• Sonuç bulunamadı

Nitel araştırma yöntemlerinde yaygın olarak kullanılan, veriyi okuma ve derleme - ayrıntılı okuma – kodlama - yorumlama adımları izlenerek, bu tezin veri seti çözümlenmiştir (Kümbetoğlu, 2005: 152-157):

1. Araştırmacı elinde farklı tipte veri kaynakları bulundursa da, keşfedici araştırmada tüm veri seti, öncelikle yorumlama kaygısı olmaksızın okunur. Bu adım ile araştırmacı veri ile yakınlaşarak, araştırması doğrultusunda bir derlemeye başlar.

2. Ardından araştırmacı elindeki verileri detaylı okumaya başlar ve birbirinden bağımsız dokümanlar da olsa, bir analitik değerlendirme ile hepsini ele alarak onları "metinsel nesnelere" dönüştürme çabasına girer.

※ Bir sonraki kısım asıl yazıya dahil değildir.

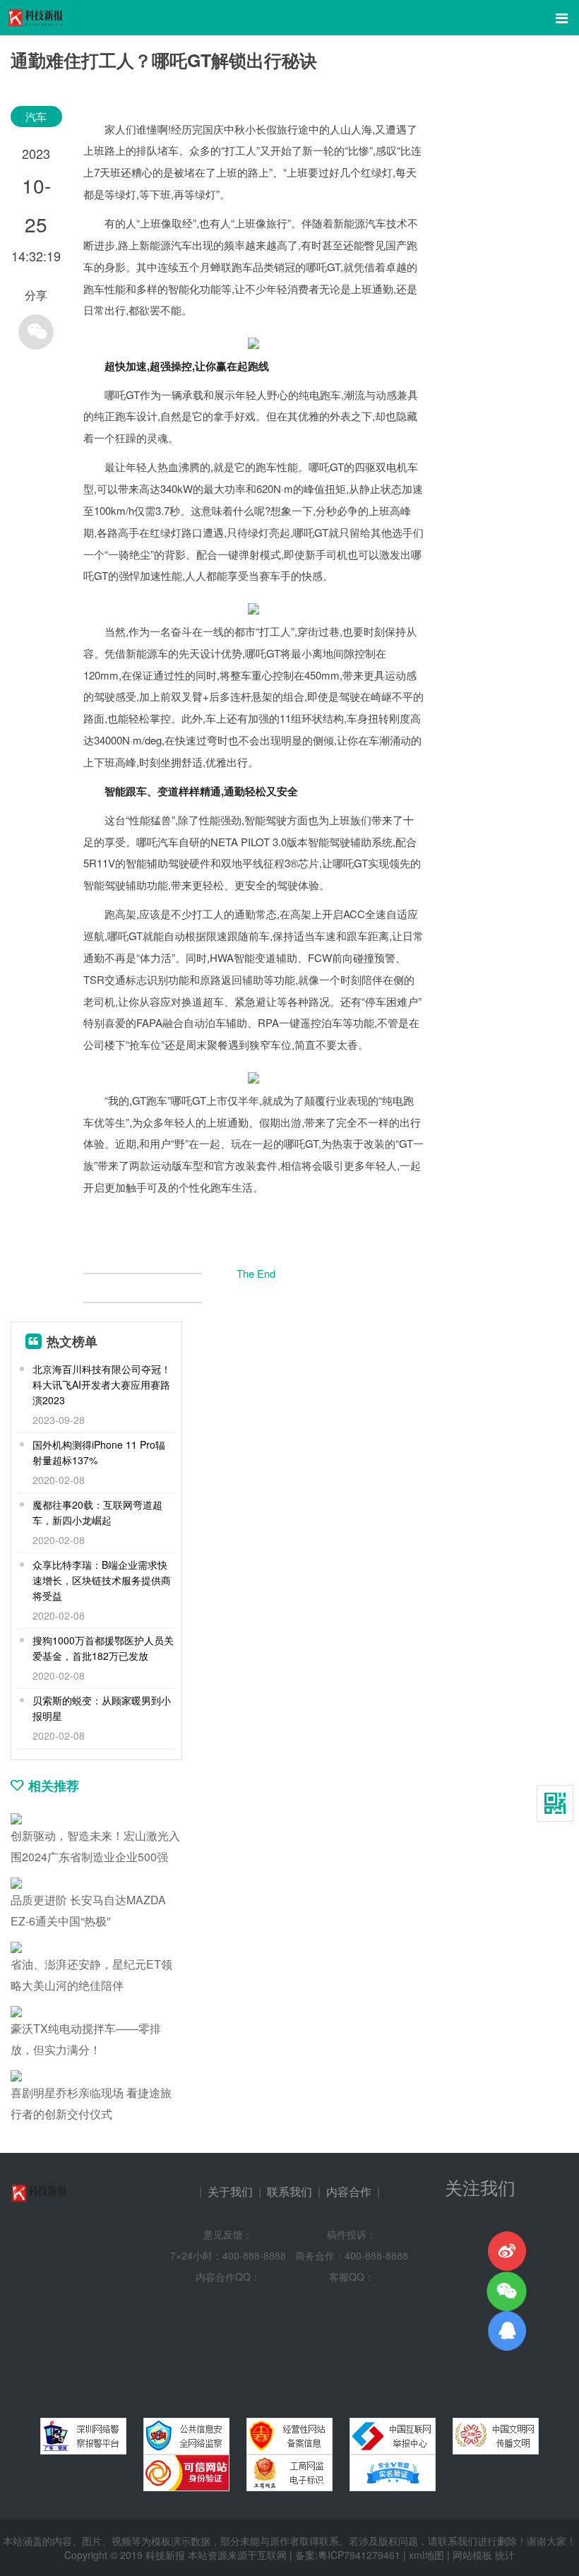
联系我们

3. İki farklı aşamada analitik kodlama gerçekleştirmek ise bir sonraki adımdır. Öncelikle yapılacak olan açık kodlamada araştırmacı, konuyla ilgili aklına gelen tüm fikirleri, temaları veya ilgili öğeleri, aralarında ilişkiler kurma kaygısı taşımadan okuduğu veri metnine kaydeder. Bu aşamada, araştırmacı literatürden edindiği kavramsal çerçevenin dışında yeni ve önemli temalara rastlayabilir ve bunları da not ederek çalışmaya devam eder. İkinci adımda ise araştırma soruları doğrultusunda, yapılacak kodlama ile nedensellikler belirlenir ve sonuçların yorumlamasında da kullanılmak üzere esas noktalara işaret eden kategori ve kodlar elde edilir.

4. Bu kodlama işlemi ile araştırmacı, birbiri ile ilişkisiz gibi görünen verileri bağlantılandırır ve ilk ele alındığında ilişkisiz görünen veri okuma ve kodlama aşamaları ile tutarlı ve anlamlı bir bütün oluşturmuş olur.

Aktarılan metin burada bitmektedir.